## What is expected
Please reproduce all entries word for word and omit their pictures.

──────── Task inputs ────────

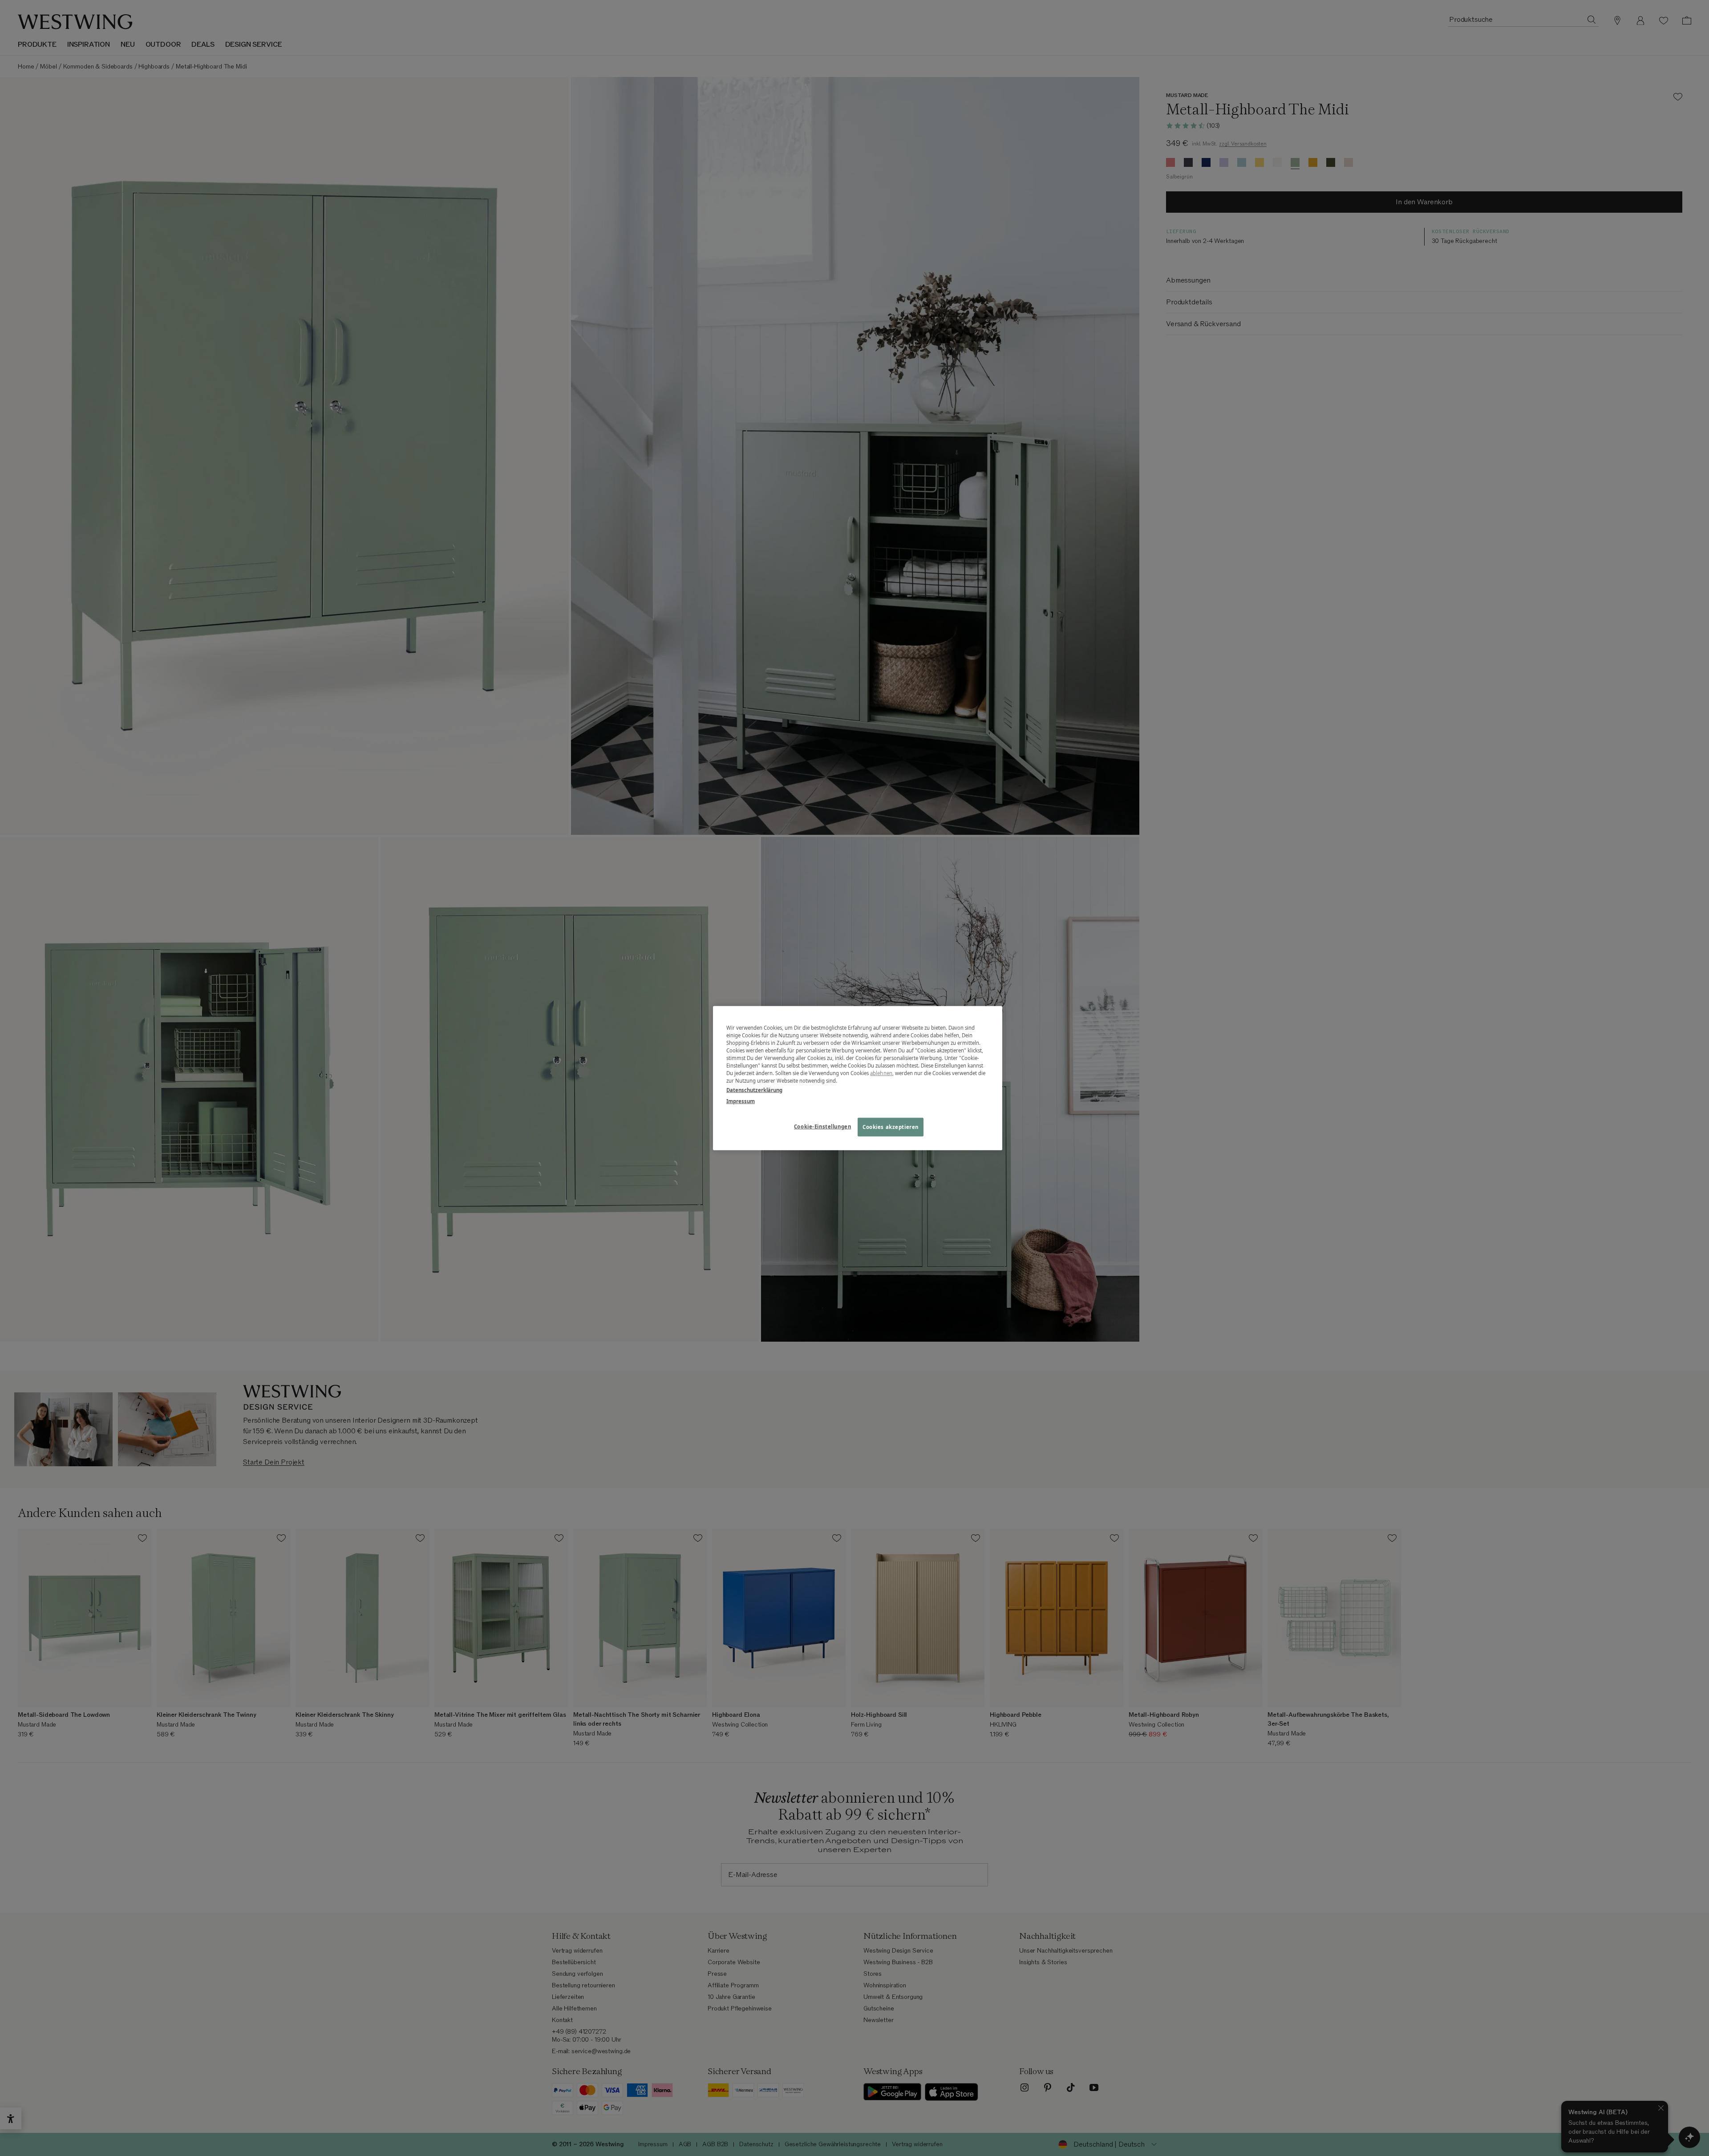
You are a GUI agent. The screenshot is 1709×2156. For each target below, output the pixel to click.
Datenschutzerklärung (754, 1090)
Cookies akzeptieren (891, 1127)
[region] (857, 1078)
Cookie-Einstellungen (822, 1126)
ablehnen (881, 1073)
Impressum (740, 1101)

────────

## Output for this exercise
You are a GUI agent. The screenshot is 1709×2156. For each target below, output the pixel to click.
Datenschutzerklärung (754, 1090)
Cookies akzeptieren (891, 1127)
[region] (857, 1078)
Cookie-Einstellungen (822, 1126)
ablehnen (881, 1073)
Impressum (740, 1101)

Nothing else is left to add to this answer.